What you return must match the records exactly, except that the pictures are gone.

### SUPPLIED MATERIAL
Start of Block

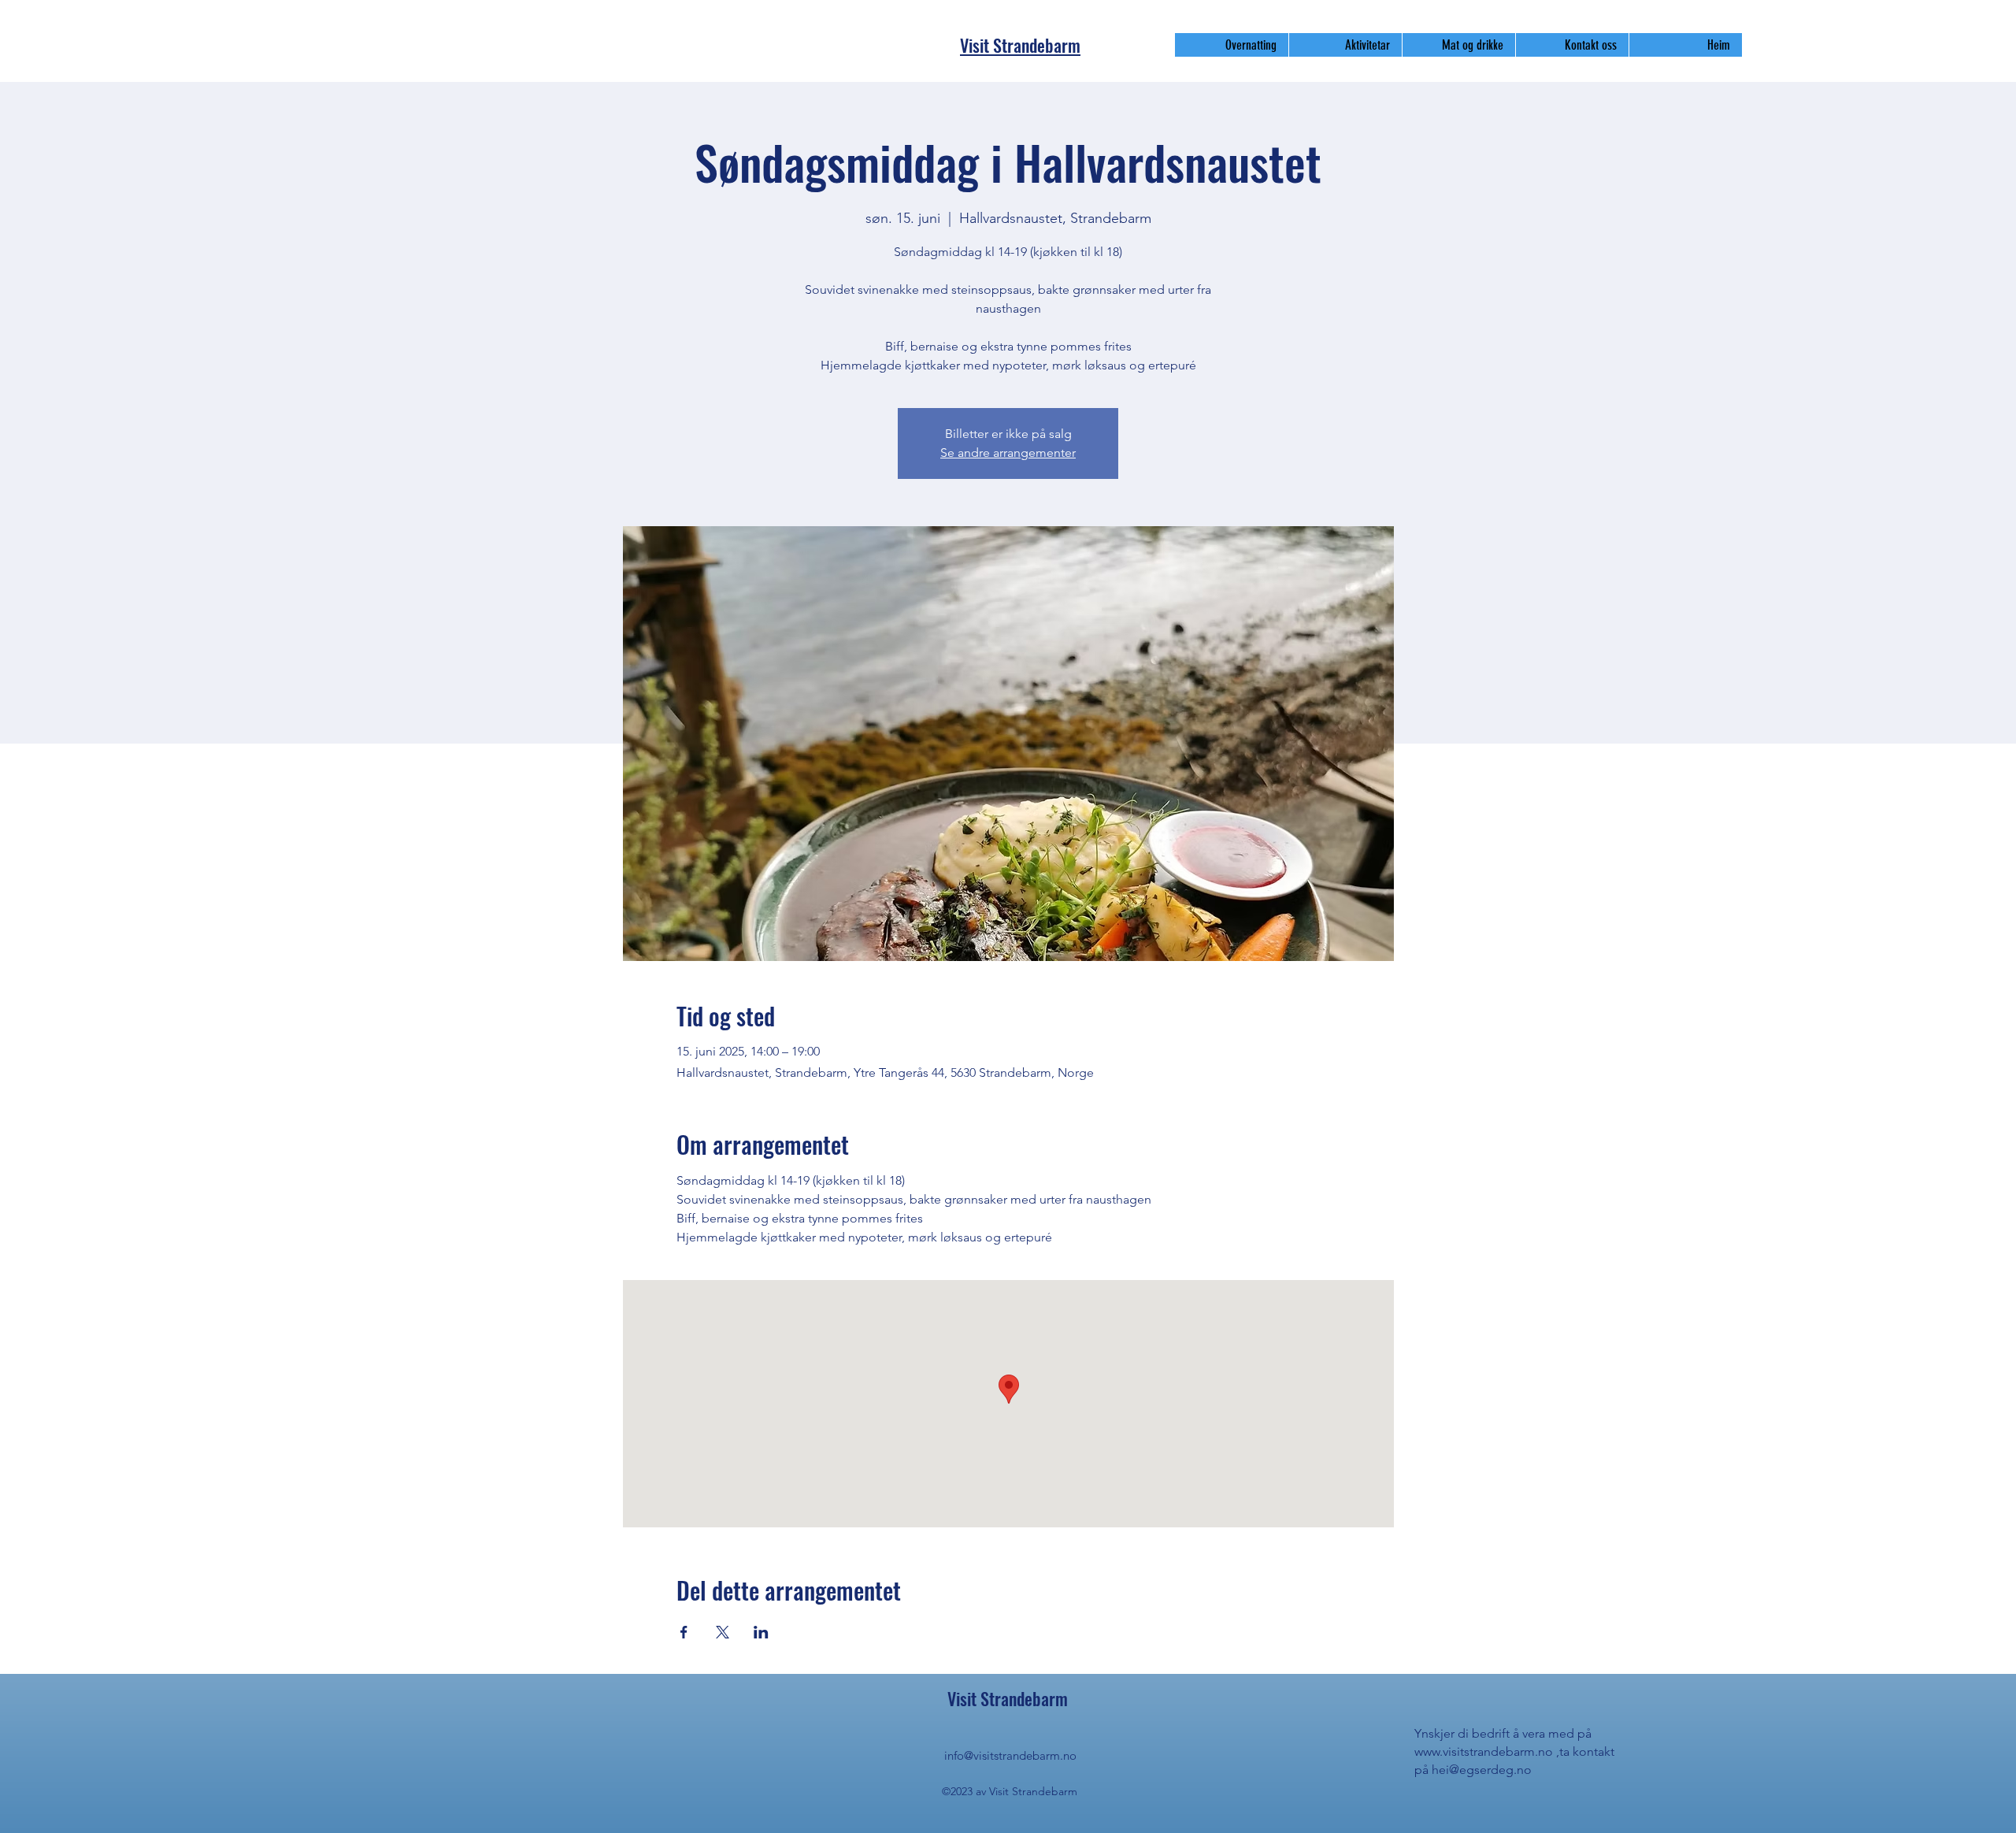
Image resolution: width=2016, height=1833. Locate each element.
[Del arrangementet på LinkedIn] (761, 1632)
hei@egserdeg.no (1482, 1769)
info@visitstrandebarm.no (1010, 1755)
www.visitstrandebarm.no (1483, 1751)
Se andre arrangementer (1008, 452)
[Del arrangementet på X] (722, 1632)
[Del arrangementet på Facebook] (683, 1632)
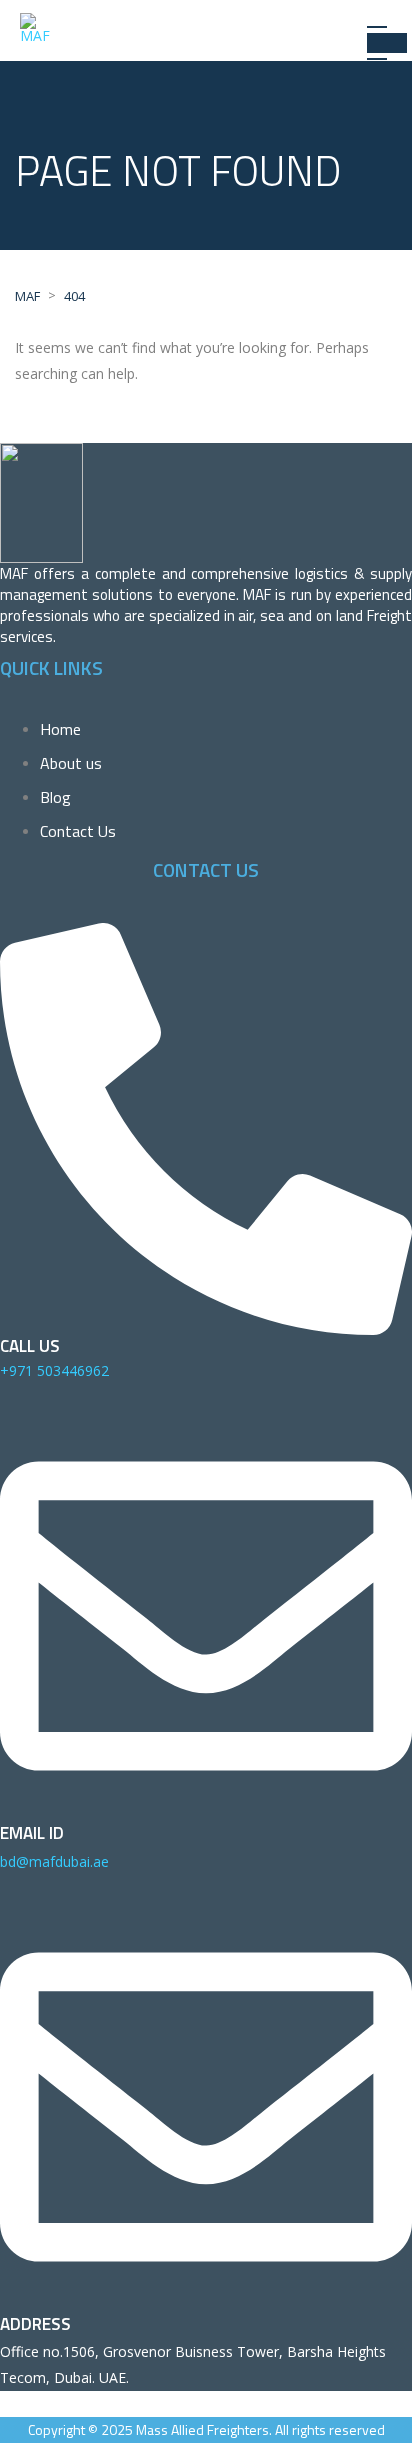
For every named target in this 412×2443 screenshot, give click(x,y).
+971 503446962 (54, 1370)
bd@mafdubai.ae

End of Block

### TASK SOLUTION
Image resolution: width=2016, height=1833. Locate each element.
[Del arrangementet på LinkedIn] (761, 1632)
hei@egserdeg.no (1482, 1769)
info@visitstrandebarm.no (1010, 1755)
www.visitstrandebarm.no (1483, 1751)
Se andre arrangementer (1008, 452)
[Del arrangementet på X] (722, 1632)
[Del arrangementet på Facebook] (683, 1632)
For every named target in this 412×2443 screenshot, give click(x,y).
+971 503446962 (54, 1370)
bd@mafdubai.ae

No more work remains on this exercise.